Section 2. In the event that the Saco River Salmon Club unites with
any other organization, the
name “Saco River Salmon Club” will remain as such,
but may include the phrase
“affiliated with” or otherwise to that effect.
Section
3. To
be included as part of the name will
be the slogan “Dedicated to Fisheries Restoration”.
Article
II. Purposes
Section 1. To restore a free running
natural population
of Atlantic Salmon to the Saco River
watershed.
Section 2. To improve and maintain
the natural
environment of the Saco River for
the benefit of
all who use and enjoy it.
Section 3. To promote an atmosphere
of sportsmanship and
pride among those who use the Saco River for
fishing and
recreation.
Section
4. To
provide information to the public,
concerning regulations, environmental issues or other useful
information
concerning the Saco River Watershed.
Section 5. To operate a Hatchery and
other programs to
provide salmon fry/smolts to be stocked in the Saco River
or its tributaries as part of the Restoration Program.
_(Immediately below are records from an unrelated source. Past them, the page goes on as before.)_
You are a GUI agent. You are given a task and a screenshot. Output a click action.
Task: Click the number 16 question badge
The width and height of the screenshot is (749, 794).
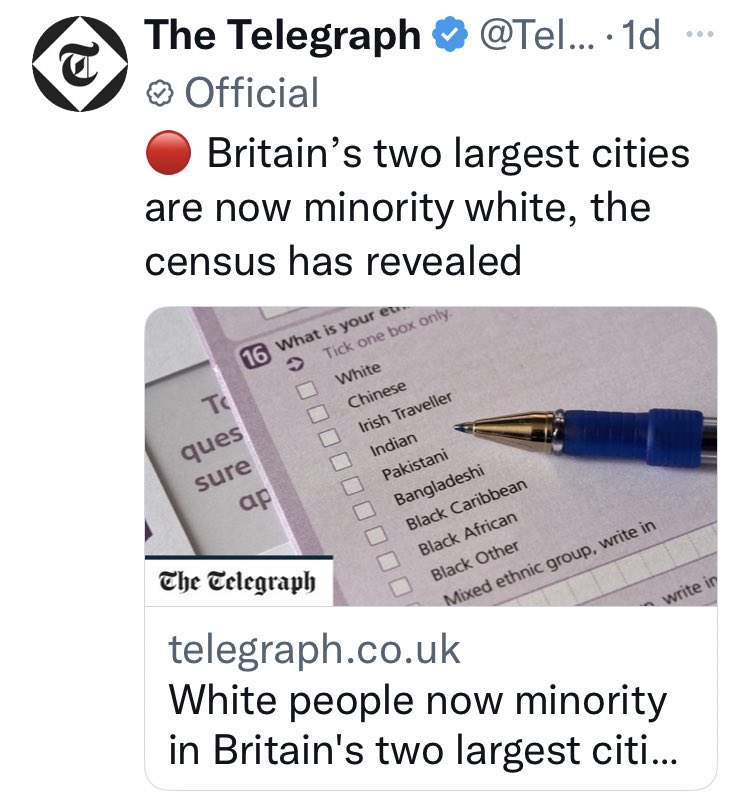point(255,356)
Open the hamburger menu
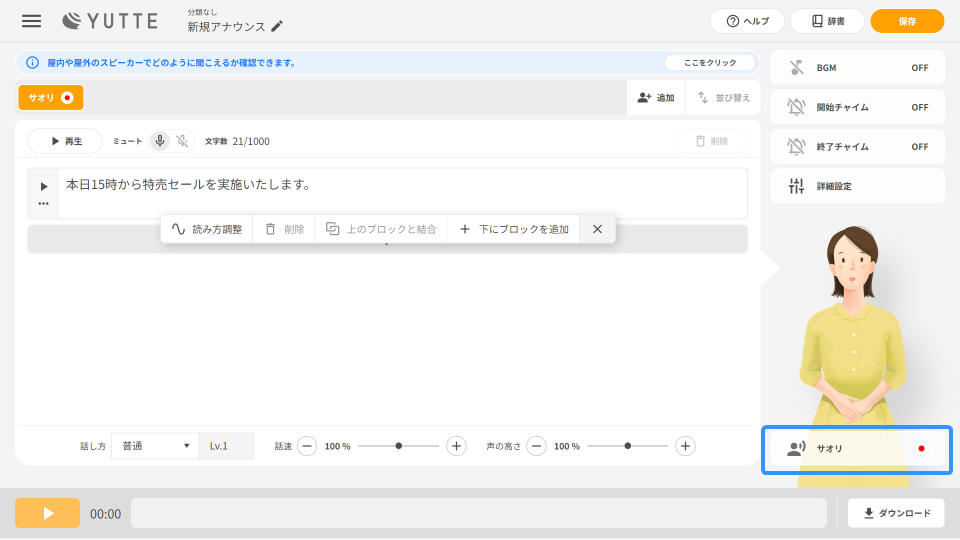Image resolution: width=960 pixels, height=540 pixels. (32, 21)
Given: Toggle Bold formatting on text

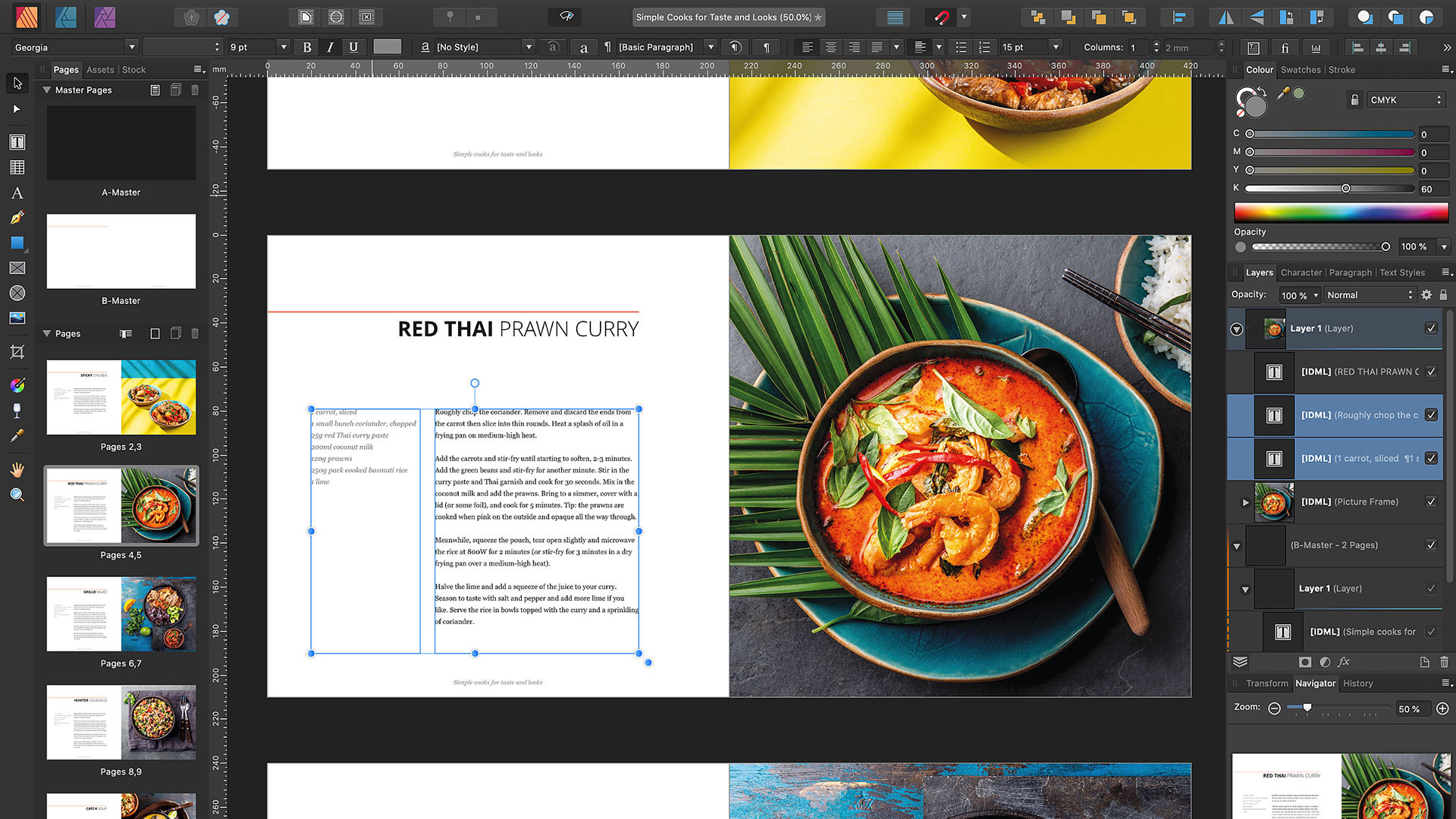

Section 6. To provide and promote
programs and
activities that promote education and camaraderie amongst anglers.
Article
III. Status
Section 1. This organization shall be
a non-profit
organization operated strictly for purposes specified in Article II.
Section 2.
Officers and other
Directors shall
not receive any stated compensation for their services, except as
follows:
A.
The
Board of Directors votes unanimously that a stated compensation is
justified.
B.
For reimbursement of expenses incurred in the
performance of club
duties, in which case, a receipt of said expenses must be presented to
the
Treasurer.
Section 3. No member shall be
authorized to spend club
monies unless so designated by the Board of Directors. Any of the
Club’s
Officers may authorize emergency expenditures, up to the amount of
$150.00.
Section 4.
This organization shall
use its funds
only to accomplish the purposes as specified in Article II. No part of
said
funds shall go for the benefit of nor be distributed to its members.
Section 5. There will be a special
meeting annually for
the presentation of awards and special recognition, so deemed by the
Board of
Directors.
Section 6. In the event of
dissolution of this
organization and after the discharge of all of it’s
liabilities, the remaining
assets shall be given to a non-profit organization, whose purposes and
objectives are similar to this organization. Such organization is to be
designated by a majority vote of the Board of Directors.
Article
IV. Membership and
Voting Rights
Section 1. The
membership of this organization shall be composed of anyone who pays
its
membership dues and desires to join. All said members shall be voting
members.
Section 2. Subject to the provisions
of Section 1 above,
there shall be seven classes of membership:
A.
Individual
Members
B.
Family
C.
Student
D.
Seniors
(65 and older)
E.
Life
F.
Honorary
G.
Business
Section 3. The Board of Directors may
grant an Honorary
Membership to certain individuals or businesses in recognition of their
services to the Atlantic Salmon Fisheries Program or this organization.
Honorary Membership shall convey all voting rights and shall not entail
any
requirement for the payment of dues.
Section 4. Any member may be dropped
for good and
sufficient cause by a 2/3 vote of the membership present when such vote
is
taken, after said member has been given an opportunity to be heard.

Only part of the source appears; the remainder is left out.